O the posh posh traveling life, the traveling life for me

Pardon the dust of the upper crust – fetch us a cup of tea

Port out, starboard home, posh with a capital P. . .

Admittedly, for those of us crushed into coach, there was always a happy flipside to the narrative: the profligates up front were paying so much more for their seats, effectively subsidizing the rest of us.

But that subsidy effect has been on the wane in recent years. And now wealthy fliers have found a new way to effectively assure that the rest of us are subsidizing them:

Corporate jets pay a fraction of the taxes and fees that commercial airliners do. The F.A.A. estimates that private planes, which include both corporate jets and weekend fliers, account for 16 percent of the air traffic control system’s overhead but contribute only 3 percent of the fees earmarked to run the system.

***

The Air Transport Association has . . . created a Web-based ad campaign featuring a fictional traveler, Edna, complaining about the fee disparity while the computer screen displays waves of corporate jets filling the skies before and after sporting events like the Kentucky Derby and the Masters golf tournament.

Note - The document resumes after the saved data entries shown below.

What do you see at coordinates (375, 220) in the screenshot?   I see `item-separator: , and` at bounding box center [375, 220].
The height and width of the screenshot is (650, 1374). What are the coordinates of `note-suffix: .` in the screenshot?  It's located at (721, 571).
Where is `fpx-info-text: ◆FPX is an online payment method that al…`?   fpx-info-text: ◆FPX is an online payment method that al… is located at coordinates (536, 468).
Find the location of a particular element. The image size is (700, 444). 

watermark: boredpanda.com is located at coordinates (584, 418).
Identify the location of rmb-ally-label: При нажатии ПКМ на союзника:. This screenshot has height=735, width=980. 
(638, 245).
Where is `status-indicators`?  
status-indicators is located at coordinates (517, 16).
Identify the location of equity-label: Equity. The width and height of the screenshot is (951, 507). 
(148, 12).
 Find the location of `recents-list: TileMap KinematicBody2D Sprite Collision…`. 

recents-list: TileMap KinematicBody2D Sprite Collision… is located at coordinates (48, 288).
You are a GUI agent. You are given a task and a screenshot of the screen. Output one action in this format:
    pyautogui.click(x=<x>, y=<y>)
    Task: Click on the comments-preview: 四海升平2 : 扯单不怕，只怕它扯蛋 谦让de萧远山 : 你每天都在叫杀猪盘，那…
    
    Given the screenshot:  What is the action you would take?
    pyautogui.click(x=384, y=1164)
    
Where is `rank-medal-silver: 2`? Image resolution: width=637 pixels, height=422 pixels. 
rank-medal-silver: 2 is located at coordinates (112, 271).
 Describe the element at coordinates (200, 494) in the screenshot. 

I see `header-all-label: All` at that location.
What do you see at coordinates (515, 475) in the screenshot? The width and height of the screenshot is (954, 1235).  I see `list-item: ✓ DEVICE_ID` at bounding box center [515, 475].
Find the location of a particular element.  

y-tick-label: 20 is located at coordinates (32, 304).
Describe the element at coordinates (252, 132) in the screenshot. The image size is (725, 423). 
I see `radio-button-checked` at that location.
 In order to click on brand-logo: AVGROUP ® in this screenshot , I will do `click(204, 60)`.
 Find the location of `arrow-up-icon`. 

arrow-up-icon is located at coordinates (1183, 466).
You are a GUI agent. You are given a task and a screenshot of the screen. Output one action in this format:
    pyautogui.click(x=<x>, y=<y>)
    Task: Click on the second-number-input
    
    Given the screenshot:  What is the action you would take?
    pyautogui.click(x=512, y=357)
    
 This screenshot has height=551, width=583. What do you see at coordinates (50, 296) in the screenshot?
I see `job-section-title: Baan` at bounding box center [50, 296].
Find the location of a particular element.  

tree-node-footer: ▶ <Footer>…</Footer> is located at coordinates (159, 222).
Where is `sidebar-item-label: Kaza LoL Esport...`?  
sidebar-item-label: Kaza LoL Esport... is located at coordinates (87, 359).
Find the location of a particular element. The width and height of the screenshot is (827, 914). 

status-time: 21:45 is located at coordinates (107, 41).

It’s enough to wilt the mint in your julep. As the campy YouTube ad sloganeers, travelers like “wearing big wigs, not subsidizing them!” Edna (pictured above) wonders “Why should the rest of us pay ten times more using the same services?”

Fortunately, the FAA has heard her pain, and is planning on “sharply increasing the fuel tax for private jets and also hitting corporate fliers with extra charges to land at any of the country’s 30 most congested airports.”


 August 28, 2007 at 9:45 am   Posted in: Administrative Law, Admiralty, Law and Inequality, Tax   Print This Post Print This Post

Responses (1)

  1. Doug - September 26, 2007 at 9:35 am

    Ok… so the airline pays 10 times as much in fees. The logic of increasing the fees on the corporate flyer only makes sense if you think about it from the perspective of number of aircraft. When you consider that a single commercial aircraft will carry, on average, more than 10 times the number of people, then the per-person cost of those fees is actually very comparable for the commercial airline versus the corporate flyer. “Edna” is NOT paying 10 times as much. She will pay a small percentage of the cost that the airline will pay to the FAA for using the services. Those costs are spread out over many passengers. And let’s face facts… the FAA is the government and higher taxes on private aircraft only serve to fatten an already bloated beaurocracy. The government NEVER has enough money, no matter how much they have. And let’s keep in mind WHO will pay for the higher taxes and fees that the corporations will pay: It certainly won’t be the corporations who fly the corporate aircraft. Those costs (imposed by government) will be passed on to the customer who purchases the products made by the companies. Ultimately, higher fees hurt everyone with only one exception: The government.